- [WRITTEN PROBLEM 1] According to the passage on hydrotorting oil shale, why can the process require little or no water or fuel from an external source?
- [WRITTEN PROBLEM 2] What does the passage on hydrotorting oil shale give as the principal object of the invention?
- [WRITTEN PROBLEM 3] Write the next part of the passage on hydrotorting oil shale, beginning after its final sentence.

Substantial savings in the cost of hydrogen for the process are obtained in a specific embodiment by integrating into the system a synthesis gas generator which produces a mixed stream of hot hydrogen and carbon monoxide at a temperature in the range of l,800-3,000 F. by the partial oxidation of product shale oil. Thus the unshifted effluent gas stream from the synthesis gas generator is introduced into the reaction zone to supply the necessary hydrogen and heat for hydrotorting the raw oil shale. Further, by the water-gas shift reaction in the reaction zone with spent shale serving as a shift catalyst, the CO in the synthesis gas is simultaneously converted into additional H liberating heat. Also, portions of the heavy shale oil and the steam produced by the process of our invention may be used as feedstock to the synthesis gas generator. Thus little or no water or fuel from an external source is required and in this respect the process can be selfsustaining.
The principal object of this invention is to recover from raw oil shale increased yields of hydrogenated shale oil of improved product quality.

- [DATA PROVIDED]

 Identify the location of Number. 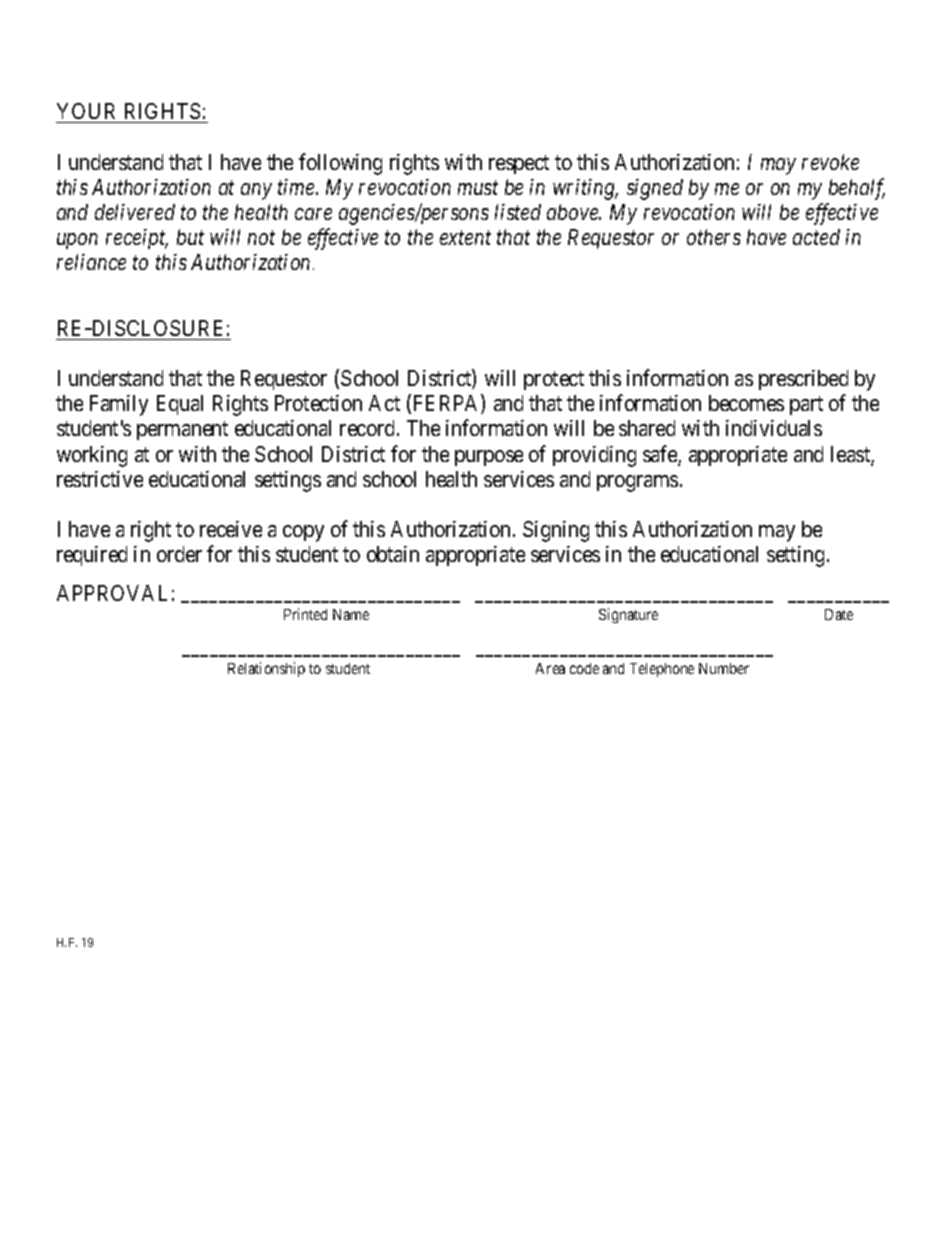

* * *

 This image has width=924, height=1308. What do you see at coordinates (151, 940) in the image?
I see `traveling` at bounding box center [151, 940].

- [EXPECTED ANSWER 1] Portions of the heavy shale oil and the steam produced by the process itself can be used as feedstock to the synthesis gas generator. As a result, the process can be self-sustaining in this respect.

- [EXPECTED ANSWER 2] To recover from raw oil shale increased yields of hydrogenated shale oil of improved product quality.

- [EXPECTED ANSWER 3]
Another object of this invention is to simultaneously retort raw oil shale and hydrogenate the kerogen and shale oil to produce increased yields of a shale oil with a substantially reduced nitrogen and sulfur content.
A further object of this invention is to provide a process for producing shale oil, water, and spent shale containing essentially no carbonaceous matter from raw oil shale by means of a process having a high thermal efficiency, high oil yield, and a high retorting rate.
A still further object of this invention is to pyrolyze and hydrogenate raw oil shale to produce shale oil and steam using low cost synthesis gas that provides substantially all of the necessary heat, pressure, and hydrogen required in the process; and which process is self-sustaining in that a portion of the shale oil and steam produced may be recycled to the partial oxidation gas generator to produce more of said synthesis gas.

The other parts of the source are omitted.